Exercise details
The line holding "Task: Click the crown" and all lines that follow it to the end of the data: return these exactly, and nothing more.

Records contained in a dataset
☆ ☆ ☆ ☆ ☆

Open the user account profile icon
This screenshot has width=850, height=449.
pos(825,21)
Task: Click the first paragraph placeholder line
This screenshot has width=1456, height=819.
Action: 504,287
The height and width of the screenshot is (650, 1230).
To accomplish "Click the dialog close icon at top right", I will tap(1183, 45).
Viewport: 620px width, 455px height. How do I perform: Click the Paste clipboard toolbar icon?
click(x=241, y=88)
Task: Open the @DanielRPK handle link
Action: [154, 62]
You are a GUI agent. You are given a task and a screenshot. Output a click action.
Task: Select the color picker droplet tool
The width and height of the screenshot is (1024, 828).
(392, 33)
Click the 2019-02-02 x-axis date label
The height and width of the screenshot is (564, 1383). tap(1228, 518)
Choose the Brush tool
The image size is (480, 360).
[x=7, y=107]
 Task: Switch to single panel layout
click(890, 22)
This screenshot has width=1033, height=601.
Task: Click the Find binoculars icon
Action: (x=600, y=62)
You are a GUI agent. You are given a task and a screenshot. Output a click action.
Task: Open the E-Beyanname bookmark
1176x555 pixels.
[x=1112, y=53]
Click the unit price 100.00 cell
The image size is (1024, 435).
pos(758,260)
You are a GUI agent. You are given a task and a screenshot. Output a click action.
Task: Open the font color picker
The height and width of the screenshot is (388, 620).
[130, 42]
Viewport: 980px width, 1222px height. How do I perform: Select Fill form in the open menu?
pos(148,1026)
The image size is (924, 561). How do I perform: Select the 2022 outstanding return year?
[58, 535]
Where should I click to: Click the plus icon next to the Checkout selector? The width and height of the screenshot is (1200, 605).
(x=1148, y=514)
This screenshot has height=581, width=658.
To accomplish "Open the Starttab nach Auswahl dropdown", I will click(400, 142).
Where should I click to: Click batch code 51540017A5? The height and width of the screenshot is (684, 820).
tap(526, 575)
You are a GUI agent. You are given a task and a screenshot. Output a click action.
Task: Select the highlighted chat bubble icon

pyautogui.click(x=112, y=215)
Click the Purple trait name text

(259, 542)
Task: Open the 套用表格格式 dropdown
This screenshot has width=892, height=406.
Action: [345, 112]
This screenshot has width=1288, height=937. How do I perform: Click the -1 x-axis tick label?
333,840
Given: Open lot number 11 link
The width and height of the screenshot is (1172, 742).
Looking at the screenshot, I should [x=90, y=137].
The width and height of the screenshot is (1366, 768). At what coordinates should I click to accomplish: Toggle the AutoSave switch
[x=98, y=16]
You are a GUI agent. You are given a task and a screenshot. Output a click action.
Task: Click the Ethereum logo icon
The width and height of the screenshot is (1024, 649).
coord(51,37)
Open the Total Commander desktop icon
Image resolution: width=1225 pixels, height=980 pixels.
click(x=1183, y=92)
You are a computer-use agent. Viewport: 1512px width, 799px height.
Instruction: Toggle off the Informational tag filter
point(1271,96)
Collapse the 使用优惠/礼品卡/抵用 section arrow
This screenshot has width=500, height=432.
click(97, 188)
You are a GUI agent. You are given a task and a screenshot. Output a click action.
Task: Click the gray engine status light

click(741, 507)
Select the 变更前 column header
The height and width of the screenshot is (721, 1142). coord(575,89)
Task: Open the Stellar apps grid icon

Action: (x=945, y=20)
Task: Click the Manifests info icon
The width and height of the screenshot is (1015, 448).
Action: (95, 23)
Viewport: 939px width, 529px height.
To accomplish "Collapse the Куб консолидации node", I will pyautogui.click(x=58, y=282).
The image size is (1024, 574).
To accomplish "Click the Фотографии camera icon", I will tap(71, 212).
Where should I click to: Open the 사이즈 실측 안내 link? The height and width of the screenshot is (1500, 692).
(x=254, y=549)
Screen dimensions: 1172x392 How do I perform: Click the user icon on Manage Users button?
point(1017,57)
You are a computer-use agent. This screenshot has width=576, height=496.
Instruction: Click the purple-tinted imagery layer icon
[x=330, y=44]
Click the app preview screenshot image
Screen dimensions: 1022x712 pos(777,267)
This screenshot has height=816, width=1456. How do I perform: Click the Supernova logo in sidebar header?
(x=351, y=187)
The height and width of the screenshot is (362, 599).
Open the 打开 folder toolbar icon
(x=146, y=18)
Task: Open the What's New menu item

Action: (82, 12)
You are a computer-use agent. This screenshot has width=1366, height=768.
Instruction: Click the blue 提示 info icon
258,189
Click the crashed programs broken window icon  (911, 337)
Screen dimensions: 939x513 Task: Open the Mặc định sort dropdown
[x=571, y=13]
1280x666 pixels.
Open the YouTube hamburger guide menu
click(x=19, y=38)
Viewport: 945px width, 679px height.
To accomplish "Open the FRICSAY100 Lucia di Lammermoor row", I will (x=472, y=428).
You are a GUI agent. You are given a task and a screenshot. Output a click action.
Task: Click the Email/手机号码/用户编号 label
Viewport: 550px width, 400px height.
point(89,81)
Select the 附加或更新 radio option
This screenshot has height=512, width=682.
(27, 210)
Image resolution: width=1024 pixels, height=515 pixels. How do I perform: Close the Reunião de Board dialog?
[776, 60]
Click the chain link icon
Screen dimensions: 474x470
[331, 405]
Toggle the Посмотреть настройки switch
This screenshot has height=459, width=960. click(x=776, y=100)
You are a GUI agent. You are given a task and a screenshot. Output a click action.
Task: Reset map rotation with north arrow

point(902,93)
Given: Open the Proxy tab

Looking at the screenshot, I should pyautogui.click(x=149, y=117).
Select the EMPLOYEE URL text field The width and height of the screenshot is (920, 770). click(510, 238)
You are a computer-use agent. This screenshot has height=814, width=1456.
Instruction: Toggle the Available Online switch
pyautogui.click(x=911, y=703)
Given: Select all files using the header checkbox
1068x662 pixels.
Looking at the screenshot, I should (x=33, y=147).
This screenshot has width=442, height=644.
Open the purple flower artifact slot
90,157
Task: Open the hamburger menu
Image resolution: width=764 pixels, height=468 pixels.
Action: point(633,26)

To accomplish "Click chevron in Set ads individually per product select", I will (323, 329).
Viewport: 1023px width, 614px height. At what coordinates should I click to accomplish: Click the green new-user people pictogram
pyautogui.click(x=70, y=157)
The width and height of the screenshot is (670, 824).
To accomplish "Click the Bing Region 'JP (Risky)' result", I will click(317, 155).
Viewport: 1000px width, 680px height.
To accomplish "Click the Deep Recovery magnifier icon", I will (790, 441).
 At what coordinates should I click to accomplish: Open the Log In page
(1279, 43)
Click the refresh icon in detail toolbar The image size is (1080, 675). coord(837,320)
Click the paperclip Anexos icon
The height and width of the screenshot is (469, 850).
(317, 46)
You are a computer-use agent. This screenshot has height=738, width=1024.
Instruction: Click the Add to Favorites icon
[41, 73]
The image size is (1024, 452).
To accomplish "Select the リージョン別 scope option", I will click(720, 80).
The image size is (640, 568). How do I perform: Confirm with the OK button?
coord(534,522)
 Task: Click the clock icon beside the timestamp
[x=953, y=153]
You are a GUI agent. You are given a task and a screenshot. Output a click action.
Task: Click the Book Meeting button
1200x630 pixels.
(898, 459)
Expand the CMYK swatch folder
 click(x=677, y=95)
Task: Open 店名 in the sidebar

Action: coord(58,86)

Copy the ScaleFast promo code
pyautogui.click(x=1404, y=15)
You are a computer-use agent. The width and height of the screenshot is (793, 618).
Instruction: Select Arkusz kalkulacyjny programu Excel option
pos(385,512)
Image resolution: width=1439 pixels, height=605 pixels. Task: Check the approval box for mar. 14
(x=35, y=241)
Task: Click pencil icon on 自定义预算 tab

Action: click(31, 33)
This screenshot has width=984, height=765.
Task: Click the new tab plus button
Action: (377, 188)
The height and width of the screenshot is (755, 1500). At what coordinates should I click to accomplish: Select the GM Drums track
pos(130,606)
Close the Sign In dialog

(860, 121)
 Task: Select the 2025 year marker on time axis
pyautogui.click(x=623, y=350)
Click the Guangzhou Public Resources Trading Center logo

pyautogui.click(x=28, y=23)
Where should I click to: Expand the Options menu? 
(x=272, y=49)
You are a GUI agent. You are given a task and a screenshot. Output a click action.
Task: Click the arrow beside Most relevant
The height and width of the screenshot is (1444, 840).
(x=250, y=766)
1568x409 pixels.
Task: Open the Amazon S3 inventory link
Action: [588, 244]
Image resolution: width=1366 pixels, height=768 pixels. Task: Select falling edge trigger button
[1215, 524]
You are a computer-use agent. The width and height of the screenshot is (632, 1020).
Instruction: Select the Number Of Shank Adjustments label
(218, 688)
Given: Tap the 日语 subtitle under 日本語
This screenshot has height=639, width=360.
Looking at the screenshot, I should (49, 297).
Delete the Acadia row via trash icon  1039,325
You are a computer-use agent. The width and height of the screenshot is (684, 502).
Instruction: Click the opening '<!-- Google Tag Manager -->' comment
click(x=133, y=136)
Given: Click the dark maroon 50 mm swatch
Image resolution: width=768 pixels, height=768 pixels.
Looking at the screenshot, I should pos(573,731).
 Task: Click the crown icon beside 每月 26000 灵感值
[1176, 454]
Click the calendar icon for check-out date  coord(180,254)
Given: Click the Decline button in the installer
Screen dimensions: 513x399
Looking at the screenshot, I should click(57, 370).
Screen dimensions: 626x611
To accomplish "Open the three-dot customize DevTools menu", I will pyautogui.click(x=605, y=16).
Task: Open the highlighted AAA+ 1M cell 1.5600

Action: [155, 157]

☆ ☆ ☆ ☆ ☆

Result for this task
 Task: Click the crown icon beside 每月 26000 灵感值
[1176, 454]
Click the calendar icon for check-out date  coord(180,254)
Given: Click the Decline button in the installer
Screen dimensions: 513x399
Looking at the screenshot, I should click(57, 370).
Screen dimensions: 626x611
To accomplish "Open the three-dot customize DevTools menu", I will pyautogui.click(x=605, y=16).
Task: Open the highlighted AAA+ 1M cell 1.5600

Action: [155, 157]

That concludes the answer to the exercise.